Anyway, as 1997 become 1998 became 1999, and things were becoming out-of-this-world insane, I became more and more convinced that *I* was the crazy one for doubting what was around me. Of course, ultimately, March 2000 happened, and tech stocks have never been the same since.

Now let me stay clearly that I am a big believer in well-run organizations that sell a quality product or service. I think the reason the "Four Horsemen" (AMZN, RIMM, AAPL, GOOG) are so huge is because they make superb products and services . My family is a enthusiastic customer of Amazon, and I think they are fantastic. I feel the same way about Google and Apple. (I'm an iPhone user, so I don't have personal experience with Blackberry, but obviously it's a raging success). So I am thrilled to pieces when a company thrives – – it means employment, happy customers, happy shareholders. Hurray, capitalism!

But stocks should not be confused with companies. And when reality departs far, far from valuations, deluded souls like me go right up a tree. It happened again, of course, during 2004-2006, with the housing mania. And people like John Paulson shorted and shorted and shorted the subprime market, taking losses all the way up………….until it finally was slapped in the face by reality and made Paulson billions.

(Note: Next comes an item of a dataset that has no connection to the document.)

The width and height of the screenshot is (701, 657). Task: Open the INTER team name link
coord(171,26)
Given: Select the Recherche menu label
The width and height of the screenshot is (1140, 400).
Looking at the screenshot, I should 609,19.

So now we're dealing with the "Dot-GOV" bubble, and surviving a market like this takes a combination of (a) risk management (b) patience (c) perspective (d) enough capital to survive. I believe that I've got all four of those. My trading style tends to make money quickly but lose money slowly. I don't get my jollies out of losing money slowly, but it's better than getting wiped out, because when the bough breaks, and the cradle falls, I'll be there to prosper from it.

I'm starting to see my own "green shoots", in spite of the persistent rise. Late on Thursday, I shorted sixteen stocks – – all of them new positions – – in one of my accounts. At the close on Friday, almost all of them were showing a profit. Nothing huge, of course – – collectively, up about $1000 on $160,000 in positions – – but the cold fact of the matter is that they bucked the tide. In spite of the overall strength in equities, the positions were well-chosen enough that they still closed green. Which means, of course, that any softness in the market will make these positions blossom.

My point in all this? I am focusing on individual positions much more than the indexes. I called for 1050 as the counter-trend top, and we're there. I played that rise very poorly, and I believe I've learned lasting lessons from that experience. But…..now that we are at these levels……I remain vigilant and optimistic. Because I can, in fact, remain solvent longer than the markets can be irrational, and when they become rational again – whether it's Monday or next year – I will profit handsomely from it.